= Stored items =
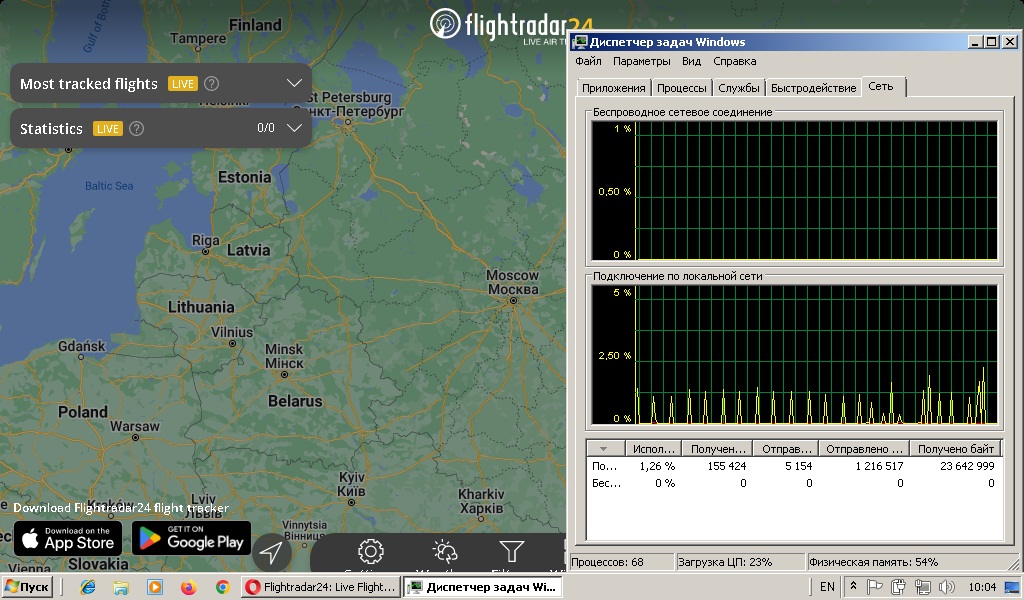1024x600 pixels.
Task: Click the locate-me arrow button on map
Action: coord(270,552)
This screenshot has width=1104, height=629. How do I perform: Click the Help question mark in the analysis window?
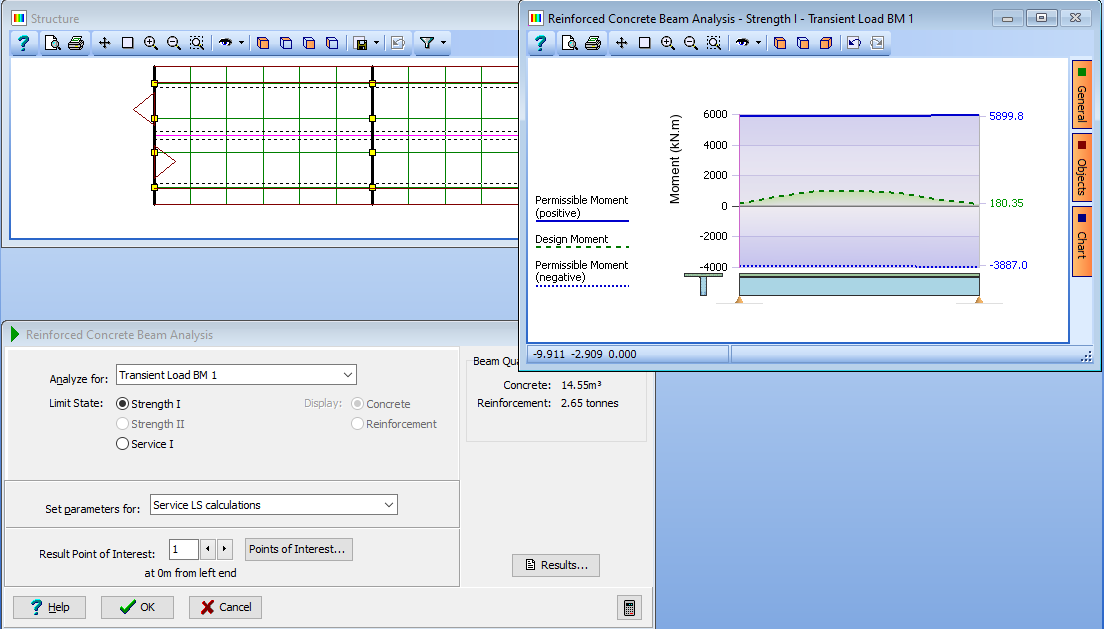coord(540,43)
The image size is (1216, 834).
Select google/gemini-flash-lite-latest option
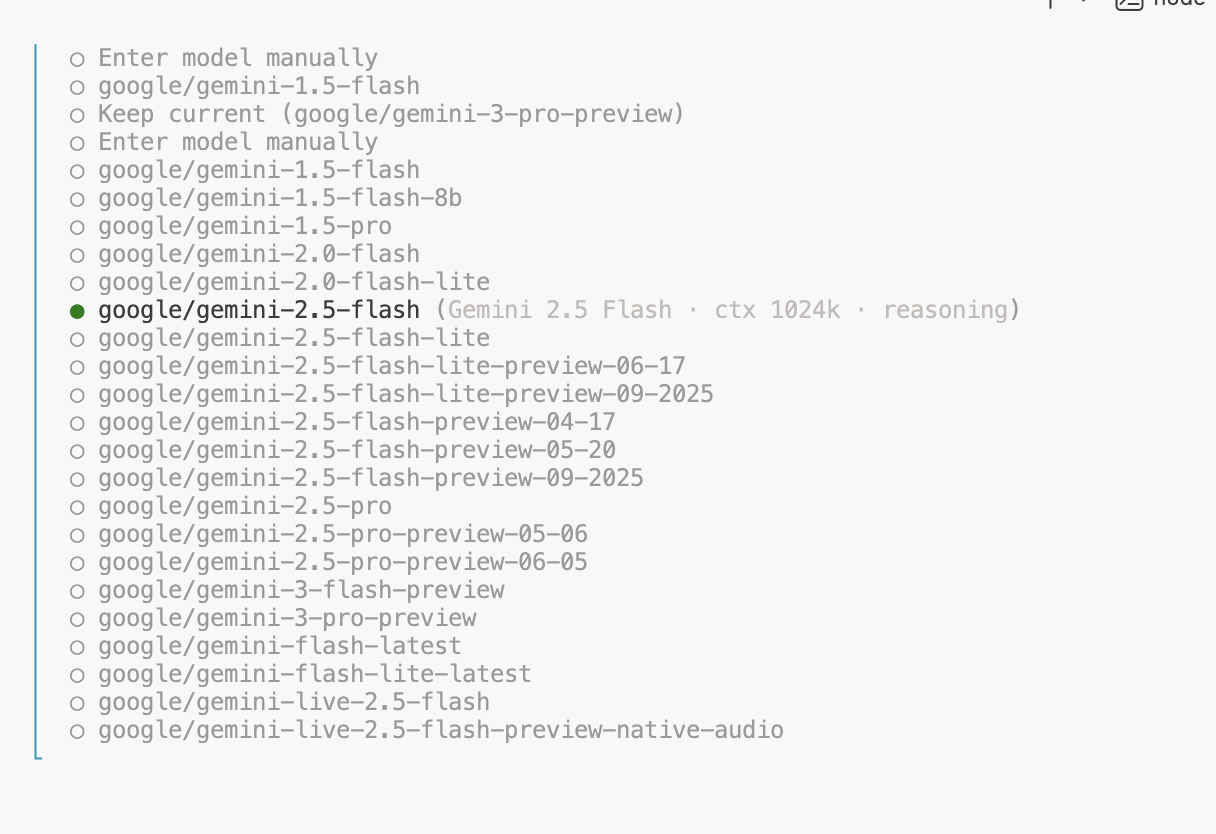(x=314, y=674)
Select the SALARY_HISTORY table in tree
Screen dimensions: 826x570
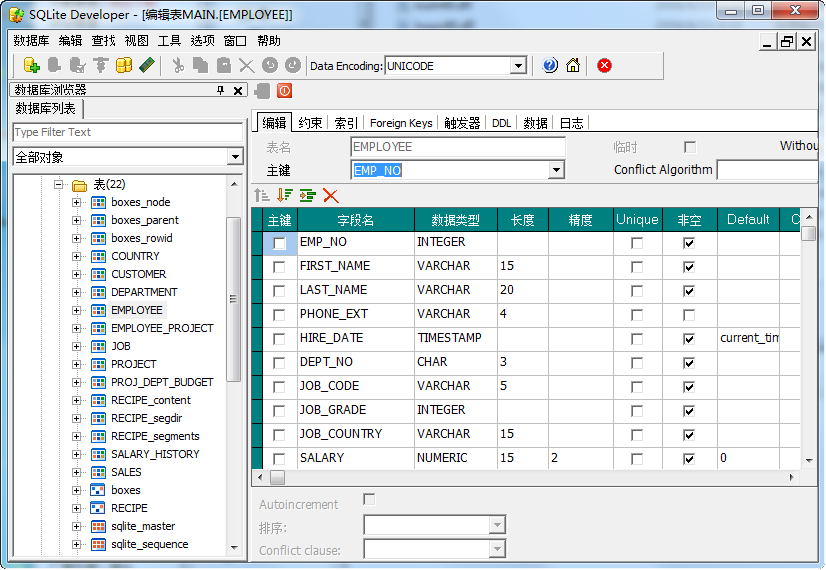(155, 454)
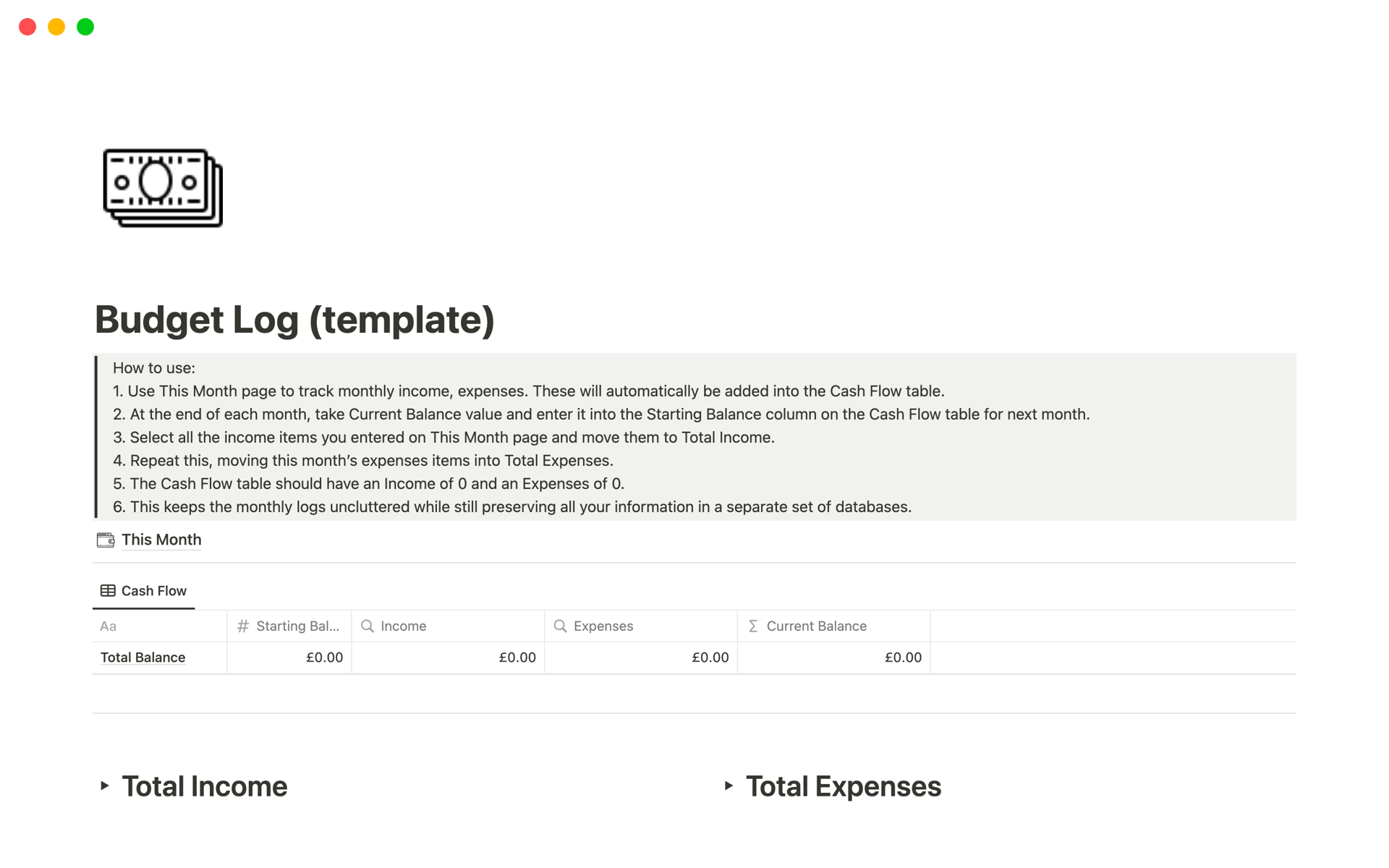
Task: Click the Cash Flow table view icon
Action: tap(108, 591)
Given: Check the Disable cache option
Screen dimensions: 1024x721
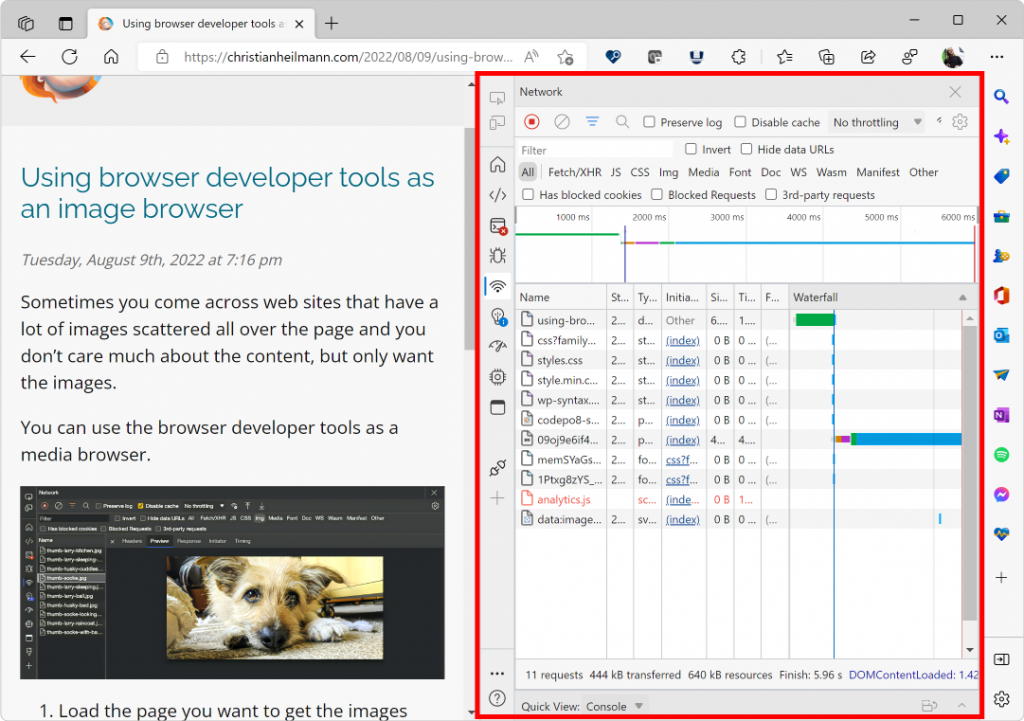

= Assigned task =
A verbatim copy is needed of the lines running from the line with "This screenshot has" to the end of the data above, both included. Keep the pictures out of it.

= Result of this exercise =
This screenshot has width=1104, height=629. How do I perform: Click the Help question mark in the analysis window?
coord(540,43)
The image size is (1216, 834).
Select google/gemini-flash-lite-latest option
(x=314, y=674)
Select the SALARY_HISTORY table in tree
Screen dimensions: 826x570
(155, 454)
Task: Click the Cash Flow table view icon
Action: tap(108, 591)
Given: Check the Disable cache option
Screen dimensions: 1024x721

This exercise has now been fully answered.